Discussing nature conservation in China
May 8, 2015
Joining colleagues and conservationists from around the world, Dr. Stephen Lougheed (Biology and Environmental Studies) recently traveled to China to deliver public talks for Shanghai International Nature Conservation Week and the grand opening of the Shanghai Museum of Natural History.
In collaboration with the World Wide Fund for Nature (WWF) office in Shanghai, Dr. Lougheed, who hold the Baillie Family Chair in Conservation Biology, spent two weeks in April speaking to audiences about the importance of nature conservation and shared insights on Canadian biological diversity. Along with China’s rapid economic development, Dr. Lougheed says there’s a burgeoning interest in environmental protection and research.
“While we don’t have near the environmental challenges that China has, I spoke to issues facing the Great Lakes-St. Lawrence system and particularly beluga whales, the challenges of conserving migratory songbirds, and about my own research on endangered snakes and how wetland loss and fragmentation has affected them,” he says.
Dr.
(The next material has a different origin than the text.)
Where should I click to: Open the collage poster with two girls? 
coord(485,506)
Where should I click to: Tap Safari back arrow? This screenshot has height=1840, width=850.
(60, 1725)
Lougheed, corrected some misperceptions of the Great White North as well.
“I tried to dispel notions about Canada as being exclusively pristine wilderness or that our comparatively small human population has had negligible impacts on the environment. I did speak about iconic animals like moose, polar bears, and loons, and the issues they may face from climate change and other environmental impacts.”
The first major event of Shanghai’s international conservation week was a celebrity forum for the opening of the Shanghai Museum of Natural History, where Dr. Lougheed spoke about the key role that museums have in educating the public and fostering research. While most of the speakers were academics or museum curators, Dr. Lougheed was joined by Chinese basketball star Yao Ming who spoke about his conservation work. Mr. Ming has become a passionate advocate for protection of African wildlife, and spoke about his global campaign against the poaching of elephants and the profoundly harmful impacts of the ivory trade.
Along with speaking to the public about conservation, Dr. Lougheed also visited a number of universities in Beijing and Shanghai with his Queen’s colleague Yuxiang Wang. Seeking to deepen connections to partner institutions like Beijing Normal University, Fudan University, and Tongji University, Dr. Lougheed gave research lectures, and met with administrators, researchers, and students, including undergraduates who will participate in a Queen’s-China field course this July, and other students who will be part of the inaugural Queen’s-Tongji 2+2 Environmental Studies class this fall.
“China has hundreds of universities and an increasingly well-funded science system. We are hoping to forge greater ties with these universities for research collaboration, student exchanges, and other connections.”
One of the most memorable moments of his trip though, came from something unexpected. From a window of Dr. Lougheed’s hotel room in the ancient city of Xi’an, he had a clear view of a small green space. Untended, the grass and trees were overgrown and the pond at the centre had turned from a clear blue to a cloudy, algal green.
“Around the pond there were all sorts of bird species present, doves, swallows, bulbuls, and an egret. It reminded me that little green spaces, even unintentional, can house remarkable biodiversity. Little things can have significant positive consequences.”